Alteryx text from an input file usually defaults to type “V_string” but the Network Viz tool would not let me select my “Category” field to group nodes by if I left it at that. However it’s very easy to convert from V_string to String by use of a Select tool
Sidenote 2: For people like me who are locked down to an old version of Internet Explorer (!) – the happy news is that the Alteryx network viz works even in that situation. In previous versions of Alteryx I found that the “interactive” visualisations tended to fail if one had an old version of IE installed.
Overall, the tool seems to work well, and is as quick and easy to use as users of Alteryx have probably come to expect. It even, dare I say it, has an element of fun to it.
It’s not going to rival – and probably never will try to – the flexibility of Gephi for those hand-crafting large complex networks with a need for in-depth customisation options and output. Stick with that if you need the more advanced features (or if you can’t afford to buy Alteryx!).
But for many people, I believe it contains enough features even in this first version to do the basics of what most analysts probably want a network viz for, and will save you hours in comparison vs finding and learning another package.

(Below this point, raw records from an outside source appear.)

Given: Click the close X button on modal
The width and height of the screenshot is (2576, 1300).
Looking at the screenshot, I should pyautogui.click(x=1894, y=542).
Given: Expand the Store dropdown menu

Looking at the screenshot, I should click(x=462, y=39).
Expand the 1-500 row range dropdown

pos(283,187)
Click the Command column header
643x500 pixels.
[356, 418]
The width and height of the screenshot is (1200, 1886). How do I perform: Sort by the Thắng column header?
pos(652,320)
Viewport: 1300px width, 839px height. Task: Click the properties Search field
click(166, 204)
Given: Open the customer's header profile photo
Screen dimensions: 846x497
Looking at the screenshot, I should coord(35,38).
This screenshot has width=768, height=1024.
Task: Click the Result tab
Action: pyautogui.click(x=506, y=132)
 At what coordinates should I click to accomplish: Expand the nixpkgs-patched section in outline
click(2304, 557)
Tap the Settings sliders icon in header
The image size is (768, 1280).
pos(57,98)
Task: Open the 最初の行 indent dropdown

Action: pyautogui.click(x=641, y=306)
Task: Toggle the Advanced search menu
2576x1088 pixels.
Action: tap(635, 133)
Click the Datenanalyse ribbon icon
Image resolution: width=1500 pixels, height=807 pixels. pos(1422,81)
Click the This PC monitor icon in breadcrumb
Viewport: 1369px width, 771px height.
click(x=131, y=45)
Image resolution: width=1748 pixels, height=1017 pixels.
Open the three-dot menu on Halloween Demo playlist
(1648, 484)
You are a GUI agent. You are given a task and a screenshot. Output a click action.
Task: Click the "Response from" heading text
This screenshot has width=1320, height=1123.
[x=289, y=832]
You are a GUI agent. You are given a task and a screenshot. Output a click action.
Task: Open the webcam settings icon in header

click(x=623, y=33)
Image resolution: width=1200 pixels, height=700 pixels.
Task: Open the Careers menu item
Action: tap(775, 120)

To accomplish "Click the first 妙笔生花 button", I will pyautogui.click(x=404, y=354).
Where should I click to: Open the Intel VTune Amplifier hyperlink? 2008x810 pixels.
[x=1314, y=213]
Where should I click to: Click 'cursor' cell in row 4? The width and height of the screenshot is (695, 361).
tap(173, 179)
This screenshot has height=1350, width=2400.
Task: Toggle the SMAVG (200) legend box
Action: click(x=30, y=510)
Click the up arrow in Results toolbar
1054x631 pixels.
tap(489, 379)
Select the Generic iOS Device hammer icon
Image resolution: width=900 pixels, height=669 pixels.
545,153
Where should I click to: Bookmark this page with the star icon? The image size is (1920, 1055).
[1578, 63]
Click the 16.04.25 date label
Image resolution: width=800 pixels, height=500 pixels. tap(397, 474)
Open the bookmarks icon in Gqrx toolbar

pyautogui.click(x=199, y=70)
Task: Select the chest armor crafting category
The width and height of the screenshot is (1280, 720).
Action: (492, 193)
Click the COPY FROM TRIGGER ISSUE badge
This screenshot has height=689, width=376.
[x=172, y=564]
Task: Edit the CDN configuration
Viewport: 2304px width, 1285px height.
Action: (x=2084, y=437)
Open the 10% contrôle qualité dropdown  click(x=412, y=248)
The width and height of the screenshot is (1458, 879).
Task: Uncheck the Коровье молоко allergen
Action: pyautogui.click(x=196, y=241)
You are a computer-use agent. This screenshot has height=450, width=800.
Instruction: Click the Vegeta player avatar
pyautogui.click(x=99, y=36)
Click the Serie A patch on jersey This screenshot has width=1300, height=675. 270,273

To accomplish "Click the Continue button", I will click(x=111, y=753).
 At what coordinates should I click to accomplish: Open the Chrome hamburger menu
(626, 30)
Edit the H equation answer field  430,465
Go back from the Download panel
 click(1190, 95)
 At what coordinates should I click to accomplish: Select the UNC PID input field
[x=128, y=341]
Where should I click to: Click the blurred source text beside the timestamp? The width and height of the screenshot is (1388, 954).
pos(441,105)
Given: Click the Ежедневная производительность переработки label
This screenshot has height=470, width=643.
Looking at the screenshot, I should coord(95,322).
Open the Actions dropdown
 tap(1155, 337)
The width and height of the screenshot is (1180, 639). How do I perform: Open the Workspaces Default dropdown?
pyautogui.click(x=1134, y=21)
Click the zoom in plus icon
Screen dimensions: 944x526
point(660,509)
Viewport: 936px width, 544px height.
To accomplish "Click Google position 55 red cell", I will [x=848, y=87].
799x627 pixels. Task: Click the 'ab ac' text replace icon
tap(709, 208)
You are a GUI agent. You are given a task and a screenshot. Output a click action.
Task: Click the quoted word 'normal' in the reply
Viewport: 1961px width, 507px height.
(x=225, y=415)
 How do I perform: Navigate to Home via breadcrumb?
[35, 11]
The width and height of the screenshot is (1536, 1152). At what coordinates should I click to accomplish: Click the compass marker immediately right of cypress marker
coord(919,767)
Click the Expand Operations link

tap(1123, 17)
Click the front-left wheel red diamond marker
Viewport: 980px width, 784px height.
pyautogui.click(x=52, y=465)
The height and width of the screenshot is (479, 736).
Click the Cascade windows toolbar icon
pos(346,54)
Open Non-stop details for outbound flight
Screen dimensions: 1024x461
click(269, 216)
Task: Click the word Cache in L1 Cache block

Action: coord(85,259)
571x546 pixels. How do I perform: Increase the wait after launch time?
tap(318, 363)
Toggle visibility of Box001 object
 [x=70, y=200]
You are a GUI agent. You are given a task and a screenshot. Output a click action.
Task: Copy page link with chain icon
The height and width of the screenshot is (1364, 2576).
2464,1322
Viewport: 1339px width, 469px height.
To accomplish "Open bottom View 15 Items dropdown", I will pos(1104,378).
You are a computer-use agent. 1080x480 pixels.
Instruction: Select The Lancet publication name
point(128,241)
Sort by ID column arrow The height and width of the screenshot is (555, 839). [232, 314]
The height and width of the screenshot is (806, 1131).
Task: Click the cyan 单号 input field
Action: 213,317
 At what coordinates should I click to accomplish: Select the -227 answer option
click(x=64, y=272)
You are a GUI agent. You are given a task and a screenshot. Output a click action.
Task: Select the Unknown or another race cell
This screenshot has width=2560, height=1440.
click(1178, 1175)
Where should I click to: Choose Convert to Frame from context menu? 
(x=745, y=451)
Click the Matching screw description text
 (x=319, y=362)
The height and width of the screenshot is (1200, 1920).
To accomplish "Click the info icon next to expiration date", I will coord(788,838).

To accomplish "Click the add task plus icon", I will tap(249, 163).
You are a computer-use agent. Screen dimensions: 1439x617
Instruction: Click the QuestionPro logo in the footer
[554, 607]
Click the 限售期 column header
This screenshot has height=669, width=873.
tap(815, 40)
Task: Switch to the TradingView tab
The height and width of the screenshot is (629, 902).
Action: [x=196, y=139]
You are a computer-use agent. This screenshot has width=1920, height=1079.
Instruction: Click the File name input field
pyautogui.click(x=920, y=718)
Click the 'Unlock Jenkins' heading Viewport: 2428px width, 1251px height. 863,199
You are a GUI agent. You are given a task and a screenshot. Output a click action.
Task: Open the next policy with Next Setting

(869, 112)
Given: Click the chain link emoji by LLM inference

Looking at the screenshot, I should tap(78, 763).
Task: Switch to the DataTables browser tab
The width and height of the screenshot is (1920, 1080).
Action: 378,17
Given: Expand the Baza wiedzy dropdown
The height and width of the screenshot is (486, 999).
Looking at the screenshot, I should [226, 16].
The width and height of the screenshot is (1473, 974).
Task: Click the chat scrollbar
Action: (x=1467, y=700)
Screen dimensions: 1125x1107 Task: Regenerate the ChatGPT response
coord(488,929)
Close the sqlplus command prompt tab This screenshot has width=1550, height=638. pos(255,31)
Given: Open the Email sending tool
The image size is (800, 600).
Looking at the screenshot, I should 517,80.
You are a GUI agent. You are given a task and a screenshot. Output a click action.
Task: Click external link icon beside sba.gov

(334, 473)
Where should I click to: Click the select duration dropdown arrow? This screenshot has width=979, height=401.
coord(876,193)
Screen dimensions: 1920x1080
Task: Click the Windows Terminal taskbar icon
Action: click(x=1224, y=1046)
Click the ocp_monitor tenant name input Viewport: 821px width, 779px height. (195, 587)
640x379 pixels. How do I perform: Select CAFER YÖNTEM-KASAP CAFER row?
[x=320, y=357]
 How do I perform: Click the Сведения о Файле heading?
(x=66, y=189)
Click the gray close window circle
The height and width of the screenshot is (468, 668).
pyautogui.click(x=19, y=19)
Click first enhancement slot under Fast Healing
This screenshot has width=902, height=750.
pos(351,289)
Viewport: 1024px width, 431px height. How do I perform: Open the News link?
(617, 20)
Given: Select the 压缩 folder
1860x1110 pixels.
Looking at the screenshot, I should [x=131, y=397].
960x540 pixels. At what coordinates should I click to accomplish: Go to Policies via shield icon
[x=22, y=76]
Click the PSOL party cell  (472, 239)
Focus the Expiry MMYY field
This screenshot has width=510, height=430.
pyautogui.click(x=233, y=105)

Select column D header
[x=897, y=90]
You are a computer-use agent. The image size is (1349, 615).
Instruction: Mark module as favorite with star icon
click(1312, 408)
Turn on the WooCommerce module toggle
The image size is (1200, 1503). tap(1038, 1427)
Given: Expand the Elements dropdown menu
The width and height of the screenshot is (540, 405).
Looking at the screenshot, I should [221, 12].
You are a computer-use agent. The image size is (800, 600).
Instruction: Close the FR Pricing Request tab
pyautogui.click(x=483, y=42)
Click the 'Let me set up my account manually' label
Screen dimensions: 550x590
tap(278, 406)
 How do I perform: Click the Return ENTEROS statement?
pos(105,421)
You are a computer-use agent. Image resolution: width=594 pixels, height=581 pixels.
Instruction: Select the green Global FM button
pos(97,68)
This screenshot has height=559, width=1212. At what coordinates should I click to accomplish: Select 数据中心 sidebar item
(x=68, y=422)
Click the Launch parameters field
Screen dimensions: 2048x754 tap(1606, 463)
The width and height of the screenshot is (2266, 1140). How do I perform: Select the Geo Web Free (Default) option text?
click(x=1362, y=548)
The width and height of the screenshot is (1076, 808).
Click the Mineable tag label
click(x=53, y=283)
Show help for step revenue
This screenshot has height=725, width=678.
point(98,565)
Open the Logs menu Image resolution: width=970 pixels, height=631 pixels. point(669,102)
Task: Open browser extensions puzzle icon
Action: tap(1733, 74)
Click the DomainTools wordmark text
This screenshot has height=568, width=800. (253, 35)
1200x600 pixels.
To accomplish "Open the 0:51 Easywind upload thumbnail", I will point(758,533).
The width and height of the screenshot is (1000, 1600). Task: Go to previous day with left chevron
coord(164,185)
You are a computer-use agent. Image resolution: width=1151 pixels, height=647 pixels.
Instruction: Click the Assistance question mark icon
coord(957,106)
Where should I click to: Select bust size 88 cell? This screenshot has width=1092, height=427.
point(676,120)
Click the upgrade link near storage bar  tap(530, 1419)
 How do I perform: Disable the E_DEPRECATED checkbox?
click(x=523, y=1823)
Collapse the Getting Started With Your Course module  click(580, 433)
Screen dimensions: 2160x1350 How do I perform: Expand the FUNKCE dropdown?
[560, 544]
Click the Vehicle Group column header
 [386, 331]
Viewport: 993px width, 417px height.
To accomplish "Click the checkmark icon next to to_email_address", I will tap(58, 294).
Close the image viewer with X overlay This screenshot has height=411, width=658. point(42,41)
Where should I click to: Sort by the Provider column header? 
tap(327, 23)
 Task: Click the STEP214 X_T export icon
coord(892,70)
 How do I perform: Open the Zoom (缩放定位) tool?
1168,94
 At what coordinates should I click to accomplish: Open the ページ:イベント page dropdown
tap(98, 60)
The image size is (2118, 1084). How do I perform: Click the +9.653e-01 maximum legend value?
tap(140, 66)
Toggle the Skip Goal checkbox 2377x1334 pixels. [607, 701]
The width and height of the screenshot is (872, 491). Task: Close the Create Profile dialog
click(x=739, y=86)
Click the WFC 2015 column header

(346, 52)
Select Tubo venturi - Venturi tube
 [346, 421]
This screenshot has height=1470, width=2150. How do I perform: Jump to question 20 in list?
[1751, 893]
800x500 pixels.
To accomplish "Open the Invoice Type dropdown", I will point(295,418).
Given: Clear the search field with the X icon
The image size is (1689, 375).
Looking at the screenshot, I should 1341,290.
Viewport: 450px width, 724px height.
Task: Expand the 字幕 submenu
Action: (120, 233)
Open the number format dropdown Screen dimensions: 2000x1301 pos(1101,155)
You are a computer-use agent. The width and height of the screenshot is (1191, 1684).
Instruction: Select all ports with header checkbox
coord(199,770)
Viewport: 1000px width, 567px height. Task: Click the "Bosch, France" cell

At least for relatively small numbers of nodes anyway; on my first try I found it hard to gain much insight from the display of a larger network as the viewing area was quite small – but some of this is innate to the nature of the visualisation type itself. I have also not yet experimented very much with the different layout options available, some of which might dramatically improve things if they have similar impact to the Gephi layout options. Picking the optimum location to display each node is a distinctly non-trivial task for software to do!
Remember also that as the “D” output gives a data table of network stats per node, one could always use that output to pre-filter another incarnation of the network viz tool and show only the most “interesting” nodes if that was more useful.
In general this new Alteryx tool is so easy to use and gives such quick results that I hope to see it promote effective use of such diagrams in real-world situations where they can be useful. At the very least, I’m sure it’ll convince a few new “data artisans” to give network analysis a try.